Brooks wishes to expand on a current body of work by experimenting with new forms and pieces, with the assistance of the TVG team. He is excited to make connections within the glass community and honour the spirit of the memorial award.

‘Mediatory’ by Theo Brooks.

Laura Kriefman is an award-winning choreographer and artist with over 20 years’ experience obsessing about movement and colour. Her work has been featured worldwide, including at the Venice Biennale, and she has been awarded numerous prestigious international fellowships. Now moving into a career as a professional stained glass artist working at industrial and ‘art’ scale, Laura is reflecting her love of colour and movement into the flow and precision of glass work (see main image). She is aiming to learn to make contemporary roundels and blown sheet glass, moving past the classic stained glass artist’s understanding of glass and into a hybrid place of being able to make her own sheet glass.

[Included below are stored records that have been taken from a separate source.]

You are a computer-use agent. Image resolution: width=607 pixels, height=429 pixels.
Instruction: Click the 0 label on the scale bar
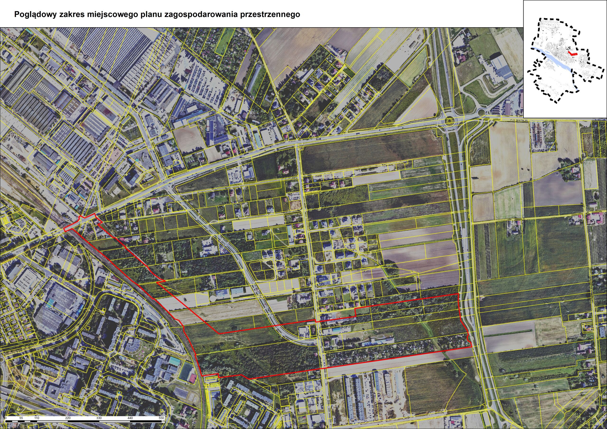tap(6, 418)
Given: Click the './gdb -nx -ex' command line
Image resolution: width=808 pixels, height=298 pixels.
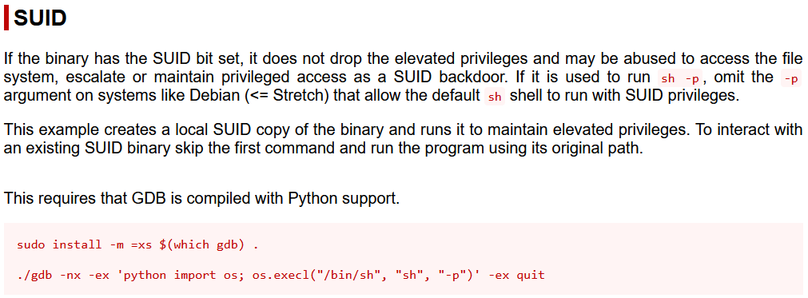Looking at the screenshot, I should [x=281, y=275].
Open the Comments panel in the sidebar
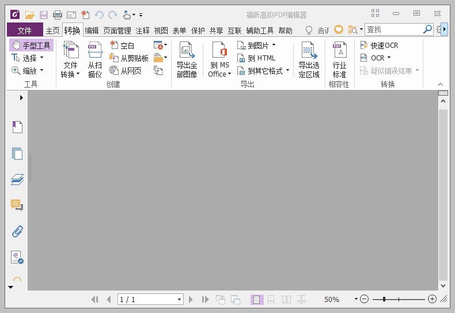 17,205
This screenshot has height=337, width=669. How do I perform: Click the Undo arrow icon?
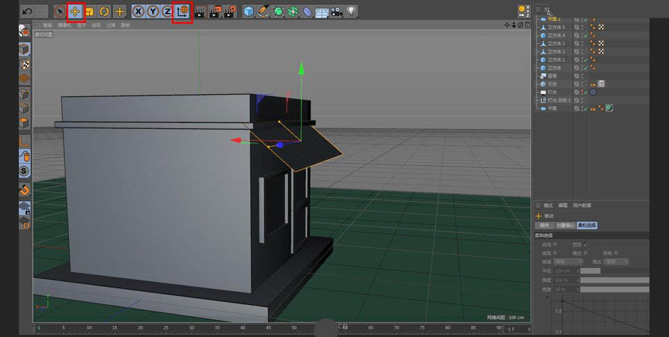(26, 11)
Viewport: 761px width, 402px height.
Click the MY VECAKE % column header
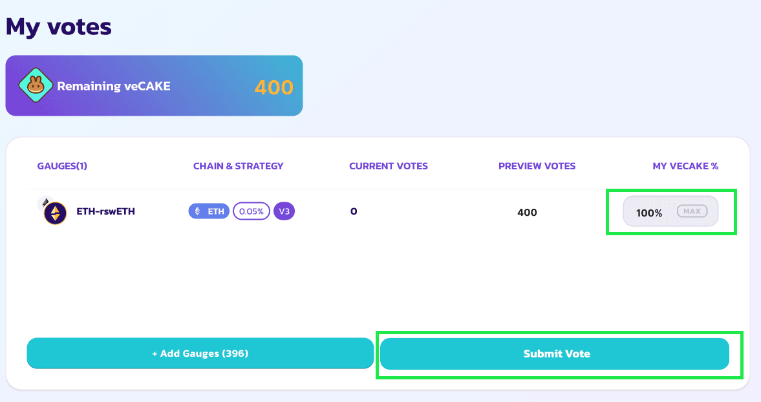click(x=685, y=166)
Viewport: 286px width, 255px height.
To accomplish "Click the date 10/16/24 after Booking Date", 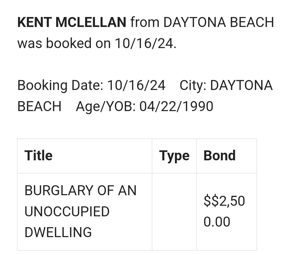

Maria Zulueta’s dedication to promoting excellence in glasswork has been unwavering as an artist, educator, researcher and practitioner. Specialising in kiln-formed glass, casting and printing techniques, she engages in a continuous exploration of materials and processes with intuition and curiosity. During the residency, she aims to blend traditional craft elements with modern artistic expression, using hot glass, casting and Pate de Verre to create visually stunning and conceptually rich sculptural pieces inspired by nature and human relationships, with a focus on change and ecological awareness.

Maria Zulueta’s work continuously explores materials and processes.

All of the winners will be writing up their residency experiences in due course.

The Amanda Moriarty Prize was set up in 2017 to commemorate Amanda Moriarty, a long-serving Board member and Honorary Treasurer of the CGS, who passed away. To celebrate her enthusiasm and encouragement of glassmaking, CGS offers this annual prize in her memory.

Main image: Detail of ‘Framed on a Train’ by Laura Kriefman.